> _Problem description_: In the material from its start through the line containing "Action: [x=541, y=225]", inclusive, replace every "screenshot" with "screen capture" and leave everything else unchanged.

[Data listing]
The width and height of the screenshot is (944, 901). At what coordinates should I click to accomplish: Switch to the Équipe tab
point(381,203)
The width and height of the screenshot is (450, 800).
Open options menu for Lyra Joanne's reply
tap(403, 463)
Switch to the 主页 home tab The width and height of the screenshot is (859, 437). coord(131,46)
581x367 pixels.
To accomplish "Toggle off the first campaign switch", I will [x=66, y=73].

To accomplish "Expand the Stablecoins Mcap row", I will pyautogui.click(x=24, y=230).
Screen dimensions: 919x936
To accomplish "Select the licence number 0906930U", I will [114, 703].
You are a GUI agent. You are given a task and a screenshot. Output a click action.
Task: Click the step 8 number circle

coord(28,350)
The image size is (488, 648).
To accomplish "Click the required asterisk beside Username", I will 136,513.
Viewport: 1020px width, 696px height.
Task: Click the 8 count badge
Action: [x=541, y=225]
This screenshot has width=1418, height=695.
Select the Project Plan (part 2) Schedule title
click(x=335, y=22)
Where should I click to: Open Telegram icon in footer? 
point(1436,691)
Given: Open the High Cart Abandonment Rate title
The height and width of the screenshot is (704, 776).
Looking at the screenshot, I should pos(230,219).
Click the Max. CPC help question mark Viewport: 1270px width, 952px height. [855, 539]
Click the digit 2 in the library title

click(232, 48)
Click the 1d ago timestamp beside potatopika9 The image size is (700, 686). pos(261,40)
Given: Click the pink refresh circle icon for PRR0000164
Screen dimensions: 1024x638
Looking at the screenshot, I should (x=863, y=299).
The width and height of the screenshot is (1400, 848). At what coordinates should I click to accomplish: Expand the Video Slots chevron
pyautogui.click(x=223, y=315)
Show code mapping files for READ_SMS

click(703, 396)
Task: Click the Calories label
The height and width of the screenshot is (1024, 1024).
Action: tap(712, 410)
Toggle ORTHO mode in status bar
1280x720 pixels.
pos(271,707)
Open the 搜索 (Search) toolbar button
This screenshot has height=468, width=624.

> _Problem solution_:
The width and height of the screen capture is (944, 901). At what coordinates should I click to accomplish: Switch to the Équipe tab
point(381,203)
The width and height of the screen capture is (450, 800).
Open options menu for Lyra Joanne's reply
tap(403, 463)
Switch to the 主页 home tab The width and height of the screen capture is (859, 437). coord(131,46)
581x367 pixels.
To accomplish "Toggle off the first campaign switch", I will [x=66, y=73].

To accomplish "Expand the Stablecoins Mcap row", I will pyautogui.click(x=24, y=230).
Screen dimensions: 919x936
To accomplish "Select the licence number 0906930U", I will [114, 703].
You are a GUI agent. You are given a task and a screen capture. Output a click action.
Task: Click the step 8 number circle

coord(28,350)
The image size is (488, 648).
To accomplish "Click the required asterisk beside Username", I will 136,513.
Viewport: 1020px width, 696px height.
Task: Click the 8 count badge
Action: [x=541, y=225]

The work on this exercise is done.